THE TASK — Rewrite the lines below, replacing "dropdown" with "drop-down" wherever it occurs and keeping everything else the same.

PROVIDED MATERIAL —

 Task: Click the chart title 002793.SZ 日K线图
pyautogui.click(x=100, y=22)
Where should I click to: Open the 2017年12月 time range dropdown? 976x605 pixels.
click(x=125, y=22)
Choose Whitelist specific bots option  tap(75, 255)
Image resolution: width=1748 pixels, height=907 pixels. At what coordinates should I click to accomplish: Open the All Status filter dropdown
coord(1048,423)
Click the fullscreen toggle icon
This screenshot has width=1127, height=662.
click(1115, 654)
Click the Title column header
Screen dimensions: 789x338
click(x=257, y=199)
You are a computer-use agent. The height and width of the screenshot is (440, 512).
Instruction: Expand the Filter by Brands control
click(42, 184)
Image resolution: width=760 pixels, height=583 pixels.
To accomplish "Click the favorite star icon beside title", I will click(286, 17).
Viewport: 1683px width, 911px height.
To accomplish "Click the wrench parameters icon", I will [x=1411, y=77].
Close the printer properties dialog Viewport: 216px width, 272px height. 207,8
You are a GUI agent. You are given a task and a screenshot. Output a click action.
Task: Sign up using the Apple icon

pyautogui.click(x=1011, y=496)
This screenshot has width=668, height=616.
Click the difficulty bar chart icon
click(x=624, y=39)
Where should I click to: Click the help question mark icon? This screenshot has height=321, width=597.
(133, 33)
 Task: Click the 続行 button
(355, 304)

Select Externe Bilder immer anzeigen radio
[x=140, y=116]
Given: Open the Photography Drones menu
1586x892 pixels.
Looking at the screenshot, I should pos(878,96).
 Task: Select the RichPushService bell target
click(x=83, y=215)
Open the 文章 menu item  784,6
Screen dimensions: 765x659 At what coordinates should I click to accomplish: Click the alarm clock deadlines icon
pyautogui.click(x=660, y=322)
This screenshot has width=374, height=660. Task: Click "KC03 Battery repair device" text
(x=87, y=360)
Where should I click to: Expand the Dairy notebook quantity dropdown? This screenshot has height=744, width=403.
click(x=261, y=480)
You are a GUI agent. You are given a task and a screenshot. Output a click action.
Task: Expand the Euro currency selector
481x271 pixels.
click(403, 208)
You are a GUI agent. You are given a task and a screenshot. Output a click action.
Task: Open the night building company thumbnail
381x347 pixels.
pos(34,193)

ANSWER FOR THE TASK —
 Task: Click the chart title 002793.SZ 日K线图
pyautogui.click(x=100, y=22)
Where should I click to: Open the 2017年12月 time range drop-down? 976x605 pixels.
click(x=125, y=22)
Choose Whitelist specific bots option  tap(75, 255)
Image resolution: width=1748 pixels, height=907 pixels. At what coordinates should I click to accomplish: Open the All Status filter drop-down
coord(1048,423)
Click the fullscreen toggle icon
This screenshot has width=1127, height=662.
click(1115, 654)
Click the Title column header
Screen dimensions: 789x338
click(x=257, y=199)
You are a computer-use agent. The height and width of the screenshot is (440, 512).
Instruction: Expand the Filter by Brands control
click(42, 184)
Image resolution: width=760 pixels, height=583 pixels.
To accomplish "Click the favorite star icon beside title", I will click(286, 17).
Viewport: 1683px width, 911px height.
To accomplish "Click the wrench parameters icon", I will [x=1411, y=77].
Close the printer properties dialog Viewport: 216px width, 272px height. 207,8
You are a GUI agent. You are given a task and a screenshot. Output a click action.
Task: Sign up using the Apple icon

pyautogui.click(x=1011, y=496)
This screenshot has width=668, height=616.
Click the difficulty bar chart icon
click(x=624, y=39)
Where should I click to: Click the help question mark icon? This screenshot has height=321, width=597.
(133, 33)
 Task: Click the 続行 button
(355, 304)

Select Externe Bilder immer anzeigen radio
[x=140, y=116]
Given: Open the Photography Drones menu
1586x892 pixels.
Looking at the screenshot, I should pos(878,96).
 Task: Select the RichPushService bell target
click(x=83, y=215)
Open the 文章 menu item  784,6
Screen dimensions: 765x659 At what coordinates should I click to accomplish: Click the alarm clock deadlines icon
pyautogui.click(x=660, y=322)
This screenshot has width=374, height=660. Task: Click "KC03 Battery repair device" text
(x=87, y=360)
Where should I click to: Expand the Dairy notebook quantity drop-down? This screenshot has height=744, width=403.
click(x=261, y=480)
You are a GUI agent. You are given a task and a screenshot. Output a click action.
Task: Expand the Euro currency selector
481x271 pixels.
click(403, 208)
You are a GUI agent. You are given a task and a screenshot. Output a click action.
Task: Open the night building company thumbnail
381x347 pixels.
pos(34,193)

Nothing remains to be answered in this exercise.